1978: John May is credited with saving the life of Shalon Allen, 13 months old, from a second floor bedroom at 1221 Otis St. The fire was reportedly started by Shalon’s brothers, 4 and 2, playing with matches.

The failure of a 23,000-volt underground line forces St. Elizabeth Hospital to rely on auxiliary electricity for seven hours.

The Rev. Sandor Farkas, pastor emeritus of the Reformed Church of Mezokmarom, Hungary, will speak at the Hungarian United Presbyterian Church, which is pastored by his son, the Rev. Sandor J. Farkas .

1968: The Negro American Labor Council closes its seventh annual convention in Youngstown calling for a guaranteed annual income and a $2.50 minimum wage, and discussing the possible need for competitive black craft and industrial unions.

Nearly 2,000 employees of the Chevrolet-Fisher Body plant at the General Motors Complex in Lords-town return to work after a wildcat strike, but absenteeism of 20 per- cent forces a shutdown.

Greenford High School’s 42 seniors are the 50th graduating class from the school.
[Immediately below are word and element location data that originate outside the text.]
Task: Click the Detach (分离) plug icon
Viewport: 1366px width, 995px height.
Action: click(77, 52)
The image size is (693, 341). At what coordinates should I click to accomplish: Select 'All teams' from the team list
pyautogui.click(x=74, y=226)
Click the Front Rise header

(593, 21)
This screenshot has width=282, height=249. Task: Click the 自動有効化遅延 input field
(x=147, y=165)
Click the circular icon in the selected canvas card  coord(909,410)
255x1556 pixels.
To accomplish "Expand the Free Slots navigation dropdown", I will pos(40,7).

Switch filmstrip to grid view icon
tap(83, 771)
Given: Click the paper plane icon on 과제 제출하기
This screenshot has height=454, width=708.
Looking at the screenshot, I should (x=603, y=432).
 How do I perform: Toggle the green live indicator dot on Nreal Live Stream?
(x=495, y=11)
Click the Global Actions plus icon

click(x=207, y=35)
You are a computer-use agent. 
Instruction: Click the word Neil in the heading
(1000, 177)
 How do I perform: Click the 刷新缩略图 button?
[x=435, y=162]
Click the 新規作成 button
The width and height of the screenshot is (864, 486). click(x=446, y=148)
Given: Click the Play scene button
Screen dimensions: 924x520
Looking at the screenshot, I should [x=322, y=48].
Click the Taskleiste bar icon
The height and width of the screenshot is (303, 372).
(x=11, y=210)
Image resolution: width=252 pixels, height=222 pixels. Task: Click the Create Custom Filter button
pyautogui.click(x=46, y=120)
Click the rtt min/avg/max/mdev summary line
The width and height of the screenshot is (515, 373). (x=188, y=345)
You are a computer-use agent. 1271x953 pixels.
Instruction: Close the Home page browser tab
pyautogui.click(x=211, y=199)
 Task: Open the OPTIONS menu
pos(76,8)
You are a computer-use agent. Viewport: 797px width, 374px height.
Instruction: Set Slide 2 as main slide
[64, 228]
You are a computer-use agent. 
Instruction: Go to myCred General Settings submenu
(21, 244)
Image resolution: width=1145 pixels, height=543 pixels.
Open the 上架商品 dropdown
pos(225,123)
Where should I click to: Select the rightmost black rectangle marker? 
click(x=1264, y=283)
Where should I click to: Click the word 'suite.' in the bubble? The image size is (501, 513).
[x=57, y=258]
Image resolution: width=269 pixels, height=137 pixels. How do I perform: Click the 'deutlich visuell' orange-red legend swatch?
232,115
Paul Smith is the commencement speaker and Roy Calvin is valedictorian with a 3.89 average.

1943: Youngstown faces a general transportation breakdown unless share-the-ride plans are used to the fullest extent. A shortage of cars and tires is feared throughout the region.

Perjury indictments against two “Big House” lottery men are returned in the first report of a special grand jury investigating crime and rackets in Mahoning County.

A breakfast at Tippecanoe Country Club in Canfield opens the season for the Women’s Golf Association. Mrs. C.J Lindquist is chairman.